Exercise goal =
The records below are to be retyped in full. Keep every word.

Supplied records =
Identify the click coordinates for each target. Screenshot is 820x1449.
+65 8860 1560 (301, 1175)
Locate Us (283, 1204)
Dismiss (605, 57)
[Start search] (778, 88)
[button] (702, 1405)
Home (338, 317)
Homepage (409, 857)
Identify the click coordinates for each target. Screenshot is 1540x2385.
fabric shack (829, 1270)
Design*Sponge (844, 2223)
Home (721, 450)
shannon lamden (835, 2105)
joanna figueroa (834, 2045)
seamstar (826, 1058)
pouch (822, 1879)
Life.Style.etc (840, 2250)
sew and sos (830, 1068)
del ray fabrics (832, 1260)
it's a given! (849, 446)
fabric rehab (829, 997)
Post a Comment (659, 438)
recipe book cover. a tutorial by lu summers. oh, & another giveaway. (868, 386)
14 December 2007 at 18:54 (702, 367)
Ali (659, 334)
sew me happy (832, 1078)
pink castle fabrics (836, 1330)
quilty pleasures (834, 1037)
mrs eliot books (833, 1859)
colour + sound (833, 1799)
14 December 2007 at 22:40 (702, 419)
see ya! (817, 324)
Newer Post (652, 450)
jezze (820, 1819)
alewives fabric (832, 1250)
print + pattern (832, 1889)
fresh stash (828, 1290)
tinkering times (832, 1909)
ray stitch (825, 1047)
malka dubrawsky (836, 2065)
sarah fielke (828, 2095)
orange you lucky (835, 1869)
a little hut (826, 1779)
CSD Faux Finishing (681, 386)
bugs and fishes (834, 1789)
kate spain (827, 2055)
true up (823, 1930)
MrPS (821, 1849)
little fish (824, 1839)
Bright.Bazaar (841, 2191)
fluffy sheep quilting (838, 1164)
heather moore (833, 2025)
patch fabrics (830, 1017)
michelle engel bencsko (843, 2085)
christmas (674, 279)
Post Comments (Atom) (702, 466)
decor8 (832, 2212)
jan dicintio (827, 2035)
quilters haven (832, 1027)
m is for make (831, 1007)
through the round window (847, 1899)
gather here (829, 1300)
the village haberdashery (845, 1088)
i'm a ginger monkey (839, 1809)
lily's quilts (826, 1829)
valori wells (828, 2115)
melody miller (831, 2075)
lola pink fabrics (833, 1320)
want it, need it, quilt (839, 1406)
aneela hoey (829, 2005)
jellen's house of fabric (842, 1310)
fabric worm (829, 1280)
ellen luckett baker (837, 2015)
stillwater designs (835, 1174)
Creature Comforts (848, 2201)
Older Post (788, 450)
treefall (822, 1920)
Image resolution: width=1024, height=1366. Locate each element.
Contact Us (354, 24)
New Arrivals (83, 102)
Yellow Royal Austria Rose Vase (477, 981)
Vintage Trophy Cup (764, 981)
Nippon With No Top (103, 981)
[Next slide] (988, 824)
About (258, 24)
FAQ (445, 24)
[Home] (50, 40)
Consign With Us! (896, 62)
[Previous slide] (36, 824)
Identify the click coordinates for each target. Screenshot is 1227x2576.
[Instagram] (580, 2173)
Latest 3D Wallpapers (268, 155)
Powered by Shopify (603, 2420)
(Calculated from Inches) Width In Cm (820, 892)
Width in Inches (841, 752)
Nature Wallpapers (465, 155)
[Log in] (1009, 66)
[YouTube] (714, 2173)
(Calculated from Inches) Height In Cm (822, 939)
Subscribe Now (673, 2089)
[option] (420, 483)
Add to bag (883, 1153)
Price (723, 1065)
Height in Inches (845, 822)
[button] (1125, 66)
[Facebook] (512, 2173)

Reply =
Identify the click coordinates for each target. Screenshot is 820x1449.
+65 8860 1560 (301, 1175)
Locate Us (283, 1204)
Dismiss (605, 57)
[Start search] (778, 88)
[button] (702, 1405)
Home (338, 317)
Homepage (409, 857)
Identify the click coordinates for each target. Screenshot is 1540x2385.
fabric shack (829, 1270)
Design*Sponge (844, 2223)
Home (721, 450)
shannon lamden (835, 2105)
joanna figueroa (834, 2045)
seamstar (826, 1058)
pouch (822, 1879)
Life.Style.etc (840, 2250)
sew and sos (830, 1068)
del ray fabrics (832, 1260)
it's a given! (849, 446)
fabric rehab (829, 997)
Post a Comment (659, 438)
recipe book cover. a tutorial by lu summers. oh, & another giveaway. (868, 386)
14 December 2007 at 18:54 (702, 367)
Ali (659, 334)
sew me happy (832, 1078)
pink castle fabrics (836, 1330)
quilty pleasures (834, 1037)
mrs eliot books (833, 1859)
colour + sound (833, 1799)
14 December 2007 at 22:40 (702, 419)
see ya! (817, 324)
Newer Post (652, 450)
jezze (820, 1819)
alewives fabric (832, 1250)
print + pattern (832, 1889)
fresh stash (828, 1290)
tinkering times (832, 1909)
ray stitch (825, 1047)
malka dubrawsky (836, 2065)
sarah fielke (828, 2095)
orange you lucky (835, 1869)
a little hut (826, 1779)
CSD Faux Finishing (681, 386)
bugs and fishes (834, 1789)
kate spain (827, 2055)
true up (823, 1930)
MrPS (821, 1849)
little fish (824, 1839)
Bright.Bazaar (841, 2191)
fluffy sheep quilting (838, 1164)
heather moore (833, 2025)
patch fabrics (830, 1017)
michelle engel bencsko (843, 2085)
christmas (674, 279)
Post Comments (Atom) (702, 466)
decor8 (832, 2212)
jan dicintio (827, 2035)
quilters haven (832, 1027)
m is for make (831, 1007)
through the round window (847, 1899)
gather here (829, 1300)
the village haberdashery (845, 1088)
i'm a ginger monkey (839, 1809)
lily's quilts (826, 1829)
valori wells (828, 2115)
melody miller (831, 2075)
lola pink fabrics (833, 1320)
want it, need it, quilt (839, 1406)
aneela hoey (829, 2005)
jellen's house of fabric (842, 1310)
fabric worm (829, 1280)
ellen luckett baker (837, 2015)
stillwater designs (835, 1174)
Creature Comforts (848, 2201)
Older Post (788, 450)
treefall (822, 1920)
Image resolution: width=1024, height=1366. Locate each element.
Contact Us (354, 24)
New Arrivals (83, 102)
Yellow Royal Austria Rose Vase (477, 981)
Vintage Trophy Cup (764, 981)
Nippon With No Top (103, 981)
[Next slide] (988, 824)
About (258, 24)
FAQ (445, 24)
[Home] (50, 40)
Consign With Us! (896, 62)
[Previous slide] (36, 824)
Identify the click coordinates for each target. Screenshot is 1227x2576.
[Instagram] (580, 2173)
Latest 3D Wallpapers (268, 155)
Powered by Shopify (603, 2420)
(Calculated from Inches) Width In Cm (820, 892)
Width in Inches (841, 752)
Nature Wallpapers (465, 155)
[Log in] (1009, 66)
[YouTube] (714, 2173)
(Calculated from Inches) Height In Cm (822, 939)
Subscribe Now (673, 2089)
[option] (420, 483)
Add to bag (883, 1153)
Price (723, 1065)
Height in Inches (845, 822)
[button] (1125, 66)
[Facebook] (512, 2173)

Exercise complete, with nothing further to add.